Le professeur Abou Kane, professeur titulaire à la Faculté d’économie et de gestion (FASEG) de l’Université Cheikh Anta Diop de Dakar, a soutenu les évolutions de la Banque mondiale sur la composition de la dette du Sénégal et ses tendances globales. Il a ajouté que “récemment, la dette commerciale a augmenté de manière significative mais en termes de proportion, elle reste inférieure à la dette multilatérale”, s’appuyant sur les résultats du Bulletin statistique de la dette publique publié par le Trésor public du Sénégal.

En effet, le document souligne : « De l’encours de la dette de l’administration centrale à fin mars 2024, la dette extérieure représente 64%, composée principalement de dette multilatérale (28%) et commerciale (24%) ».

D’autre part, l’économiste Meissa Babou, également enseignante au FASEG de l’Université Cheikh Anta Diop, relativise les évolutions de la Banque mondiale.

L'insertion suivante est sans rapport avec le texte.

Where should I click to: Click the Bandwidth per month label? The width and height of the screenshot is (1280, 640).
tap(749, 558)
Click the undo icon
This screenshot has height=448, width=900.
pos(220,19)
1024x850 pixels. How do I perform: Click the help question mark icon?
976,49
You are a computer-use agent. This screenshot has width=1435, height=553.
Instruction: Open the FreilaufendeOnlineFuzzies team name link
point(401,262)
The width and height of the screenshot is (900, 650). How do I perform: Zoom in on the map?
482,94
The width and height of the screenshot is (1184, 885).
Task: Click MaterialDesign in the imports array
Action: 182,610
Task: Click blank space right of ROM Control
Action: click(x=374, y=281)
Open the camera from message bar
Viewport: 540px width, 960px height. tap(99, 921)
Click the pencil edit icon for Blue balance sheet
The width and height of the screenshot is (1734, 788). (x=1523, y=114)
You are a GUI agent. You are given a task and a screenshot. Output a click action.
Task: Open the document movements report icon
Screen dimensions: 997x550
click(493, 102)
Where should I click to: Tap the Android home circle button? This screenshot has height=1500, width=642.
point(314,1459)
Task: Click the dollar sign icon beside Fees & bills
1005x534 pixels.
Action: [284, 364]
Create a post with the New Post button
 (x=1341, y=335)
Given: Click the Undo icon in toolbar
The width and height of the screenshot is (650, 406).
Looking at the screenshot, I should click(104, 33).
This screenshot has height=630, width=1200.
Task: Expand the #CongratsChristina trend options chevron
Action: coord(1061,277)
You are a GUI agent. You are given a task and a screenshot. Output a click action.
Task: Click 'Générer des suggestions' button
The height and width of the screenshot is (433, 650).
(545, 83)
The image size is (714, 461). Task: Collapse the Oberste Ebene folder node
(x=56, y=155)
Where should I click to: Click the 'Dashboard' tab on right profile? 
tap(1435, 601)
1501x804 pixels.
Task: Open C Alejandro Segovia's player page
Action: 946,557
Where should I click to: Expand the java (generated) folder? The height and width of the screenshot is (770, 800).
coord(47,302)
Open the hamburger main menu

Selon lui, ni l’impact du Covid-19 ni la guerre en Ukraine ne justifient le niveau d’endettement du Sénégal qu’il juge « extraordinaire ». Ce scénario, a-t-il soutenu, résulte du fait que la majeure partie de la dette a été orientée vers la construction d’infrastructures telles que des ponts, des stades, des routes, alors que ces investissements n’ont pas d’impact social conséquent.

La Banque mondiale n’a pas indiqué que le Sénégal est le pays le plus endetté d’Afrique
Le média Jeune Afrique, ainsi que plusieurs autres médias du Sénégal et d’Afrique de l’Ouest, ont rapporté que le Sénégal est le pays africain le plus endetté à fin 2023, attribuant cette information au Rapport sur la dette internationale 2024 de la Banque mondiale.

Contactée pour vérification, la Banque mondiale a indiqué que l’information est erronée, car les médias qui l’ont rapportée ont mal interprété les données de son étude. Selon l’institution financière, il est important de noter que le ratio dette/RNB du Sénégal n’est pas unique en Afrique, puisque d’autres pays de la région ont des ratios similaires ou supérieurs. De plus, le rapport, en lui-même, ne présente pas de classement des pays selon leur niveau d’endettement et ne fait pas de comparaisons entre les pays.

Compte tenu de toutes ces indications, l’affirmation selon laquelle le Sénégal est le pays le plus endetté du continent africain est erronée.